In The Prophetic Imagination, Walter Brueggemann argues that a true prophet sees the weakness of the established order and visualizes a new future, an unimaginable, better future. In the modern world, for example, Martin Luther King called out the rottenness and injustice of segregated, racist America and visualized the possibility of equality.
As Fred Clark says, JD Vance and the Republican Party can’t imagine anything but going back to the past: “As skeptics and critics of liberal democracy, what is it that they want to see liberal democracy replaced with? What’s their innovative big new idea? The short answer is they don’t have one. They want to see liberal democracy replaced with what came before it. That’s a problem because everybody hated what came before it. Everybody.”
Liberal democracy hasn’t made for a perfect world? Let’s get back to the era of national churches and religious power struggles that the First Amendment rejected.
No-fault divorce sometimes leads to bad outcomes? Get back to the days when battered wives were trapped in their marriages.
Do black families have problems? They’d all disappear if we went back to Jim Crow days.
Are their problems in schools? Get back to the days of imposing Christianity onto students. And if teachers don’t spout the “right” religious lessons, they’ll be punished. All to fight a non-existent state-sponsored atheism (pissed-off Christians have been equating freedom of religion (for other people) to atheism for decades).
Is the push for a more equal, more just society creating tension? Just stop trying and tell the Israelites to be content as slaves in Egypt.
It’s easy and comforting to imagine the past as a Garden of Eden. To suggest all we need to do is reverse course and head back there. It can’t be done — and the past Republicans want wasn’t Eden for anyone but WASP men. What we have to do is find a way forward to the New Jerusalem. It’s harder but the results will be better.
As I’m using so much religious language, let’s follow up with some religious links.
Conservative megachurch pastor Robert Jeffress says the fire that damaged his church was the work of Satan.

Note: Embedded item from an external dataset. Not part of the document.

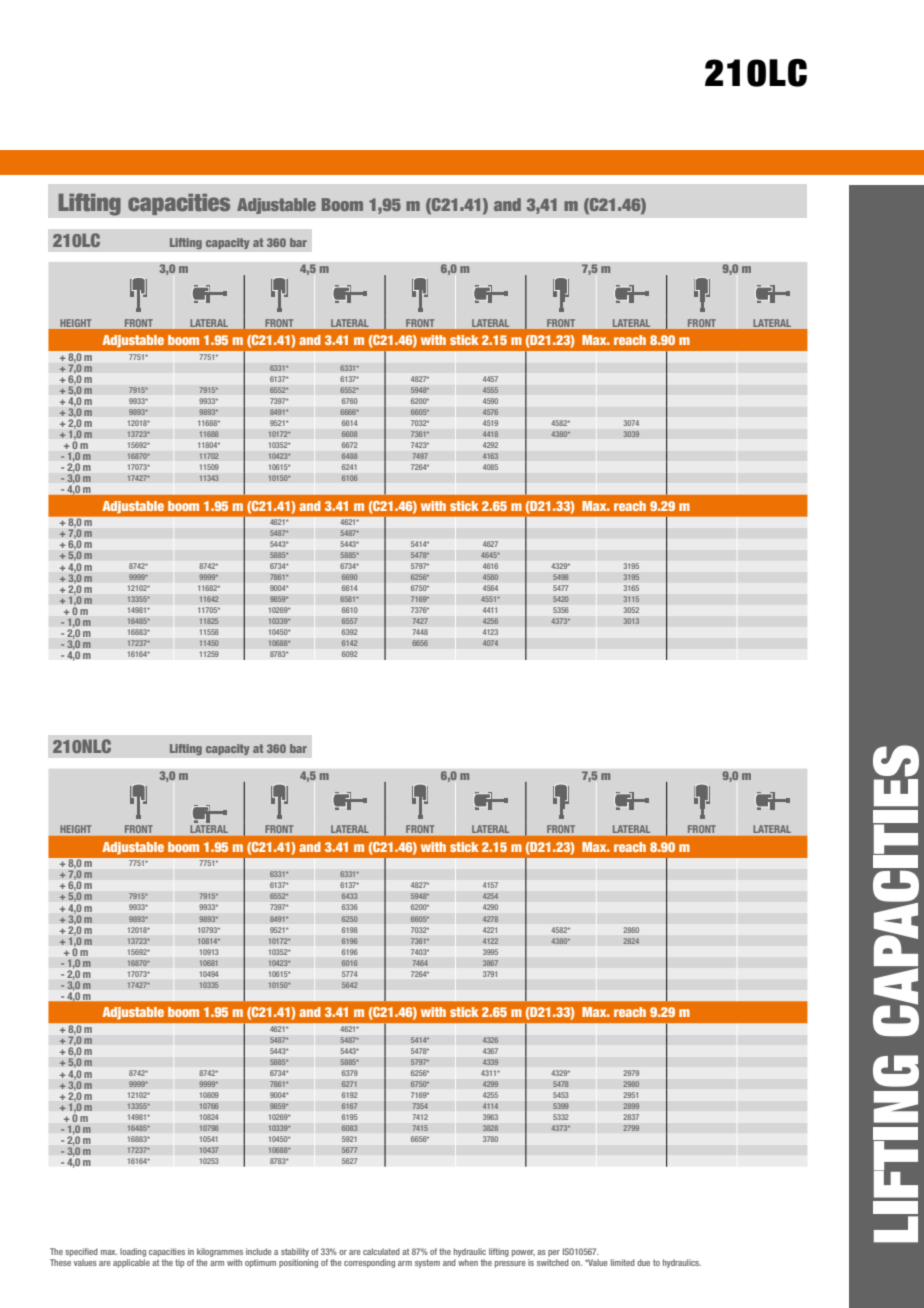  Describe the element at coordinates (133, 1252) in the document. I see `loading` at that location.
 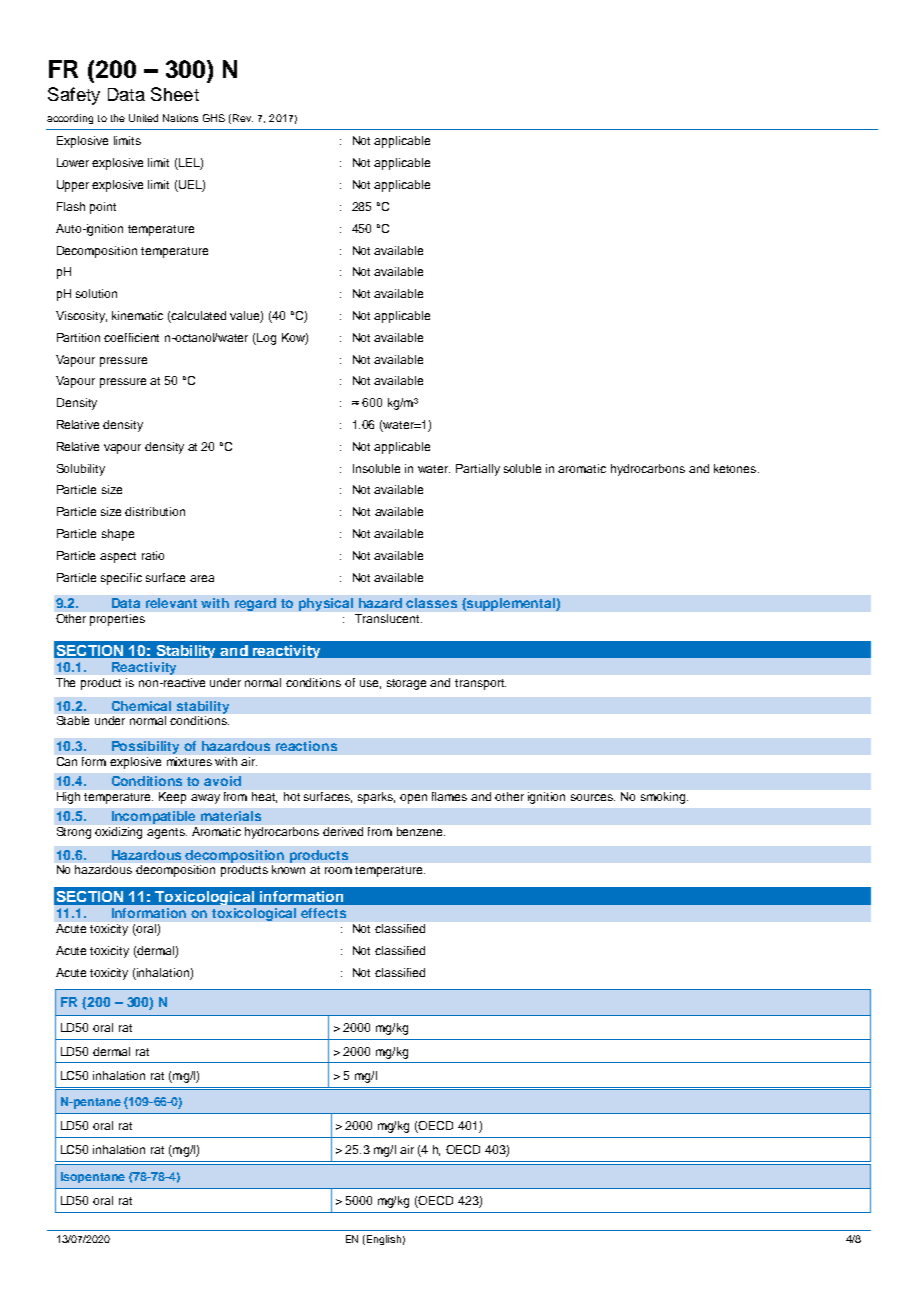 I want to click on Rev, so click(x=243, y=118).
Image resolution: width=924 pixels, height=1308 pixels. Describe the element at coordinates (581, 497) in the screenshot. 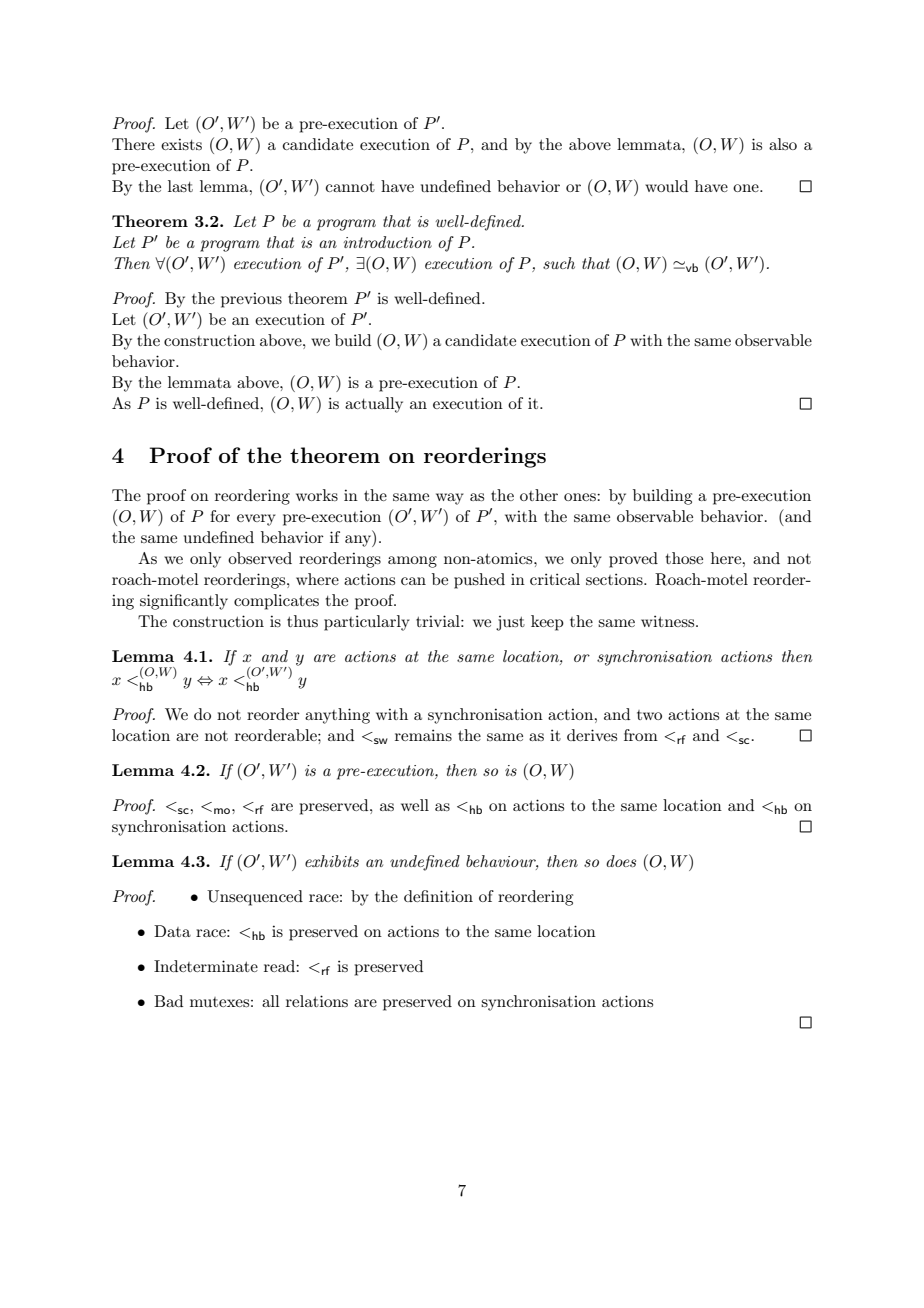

Of course, if it had been a liberal church, he’d have been discussing how their pro-gay or pro-Harris positions brought down God’s wrath.
Case in point, John MacArthur (another megachurcher) thinks Biden’s administration is God’s judgment on America. While I would never suggest a prominent Christian preacher was a full of shit, MacArthur thinks Martin Luther King was not a Christian because racial equality isn’t Christian. So yeah, he is full of shit. Hateful shit.
Another case, Eric Metaxas complaining that ministers who don’t preach support for his politics will face divine judgment. Kandiss Taylor, flat-earther Georgia Republicans, wants executions.
“This is who James Dobson has always been. It is who all of the “religious right’s scary, judgmental old men” have always been. It should not be possible for anyone observing James Dobson in 2017 to be disappointed, because it should not be possible, in 2017, to have still retained any illusions about Dobson’s morality or honesty.”
“He’s a grifter with a bad case of the shut-eye — a snake-oil salesman who drinks a full case of his own bogus formula every day.” — Slacktivist Fred Clark on Roy Moore.
According to Trump court prophet Tony Perkins, “tolerance is not a Christian virtue.” Except tolerance for himself.
Here a Christian groomer, there a groomer, there another predator. And another. And another. As a Christian, I find this a useful reminder why putting the Ten Commandments or bringing back prayer in schools are not magic bullets that will make us all more moral.
“This is the guy who responded to Martin Luther King, Jr.‘s “Letter From Birmingham City Jail” by saying that civil rights leaders needed to “put the brakes on a little bit.” — from a post about putting up a statue of Billy Graham.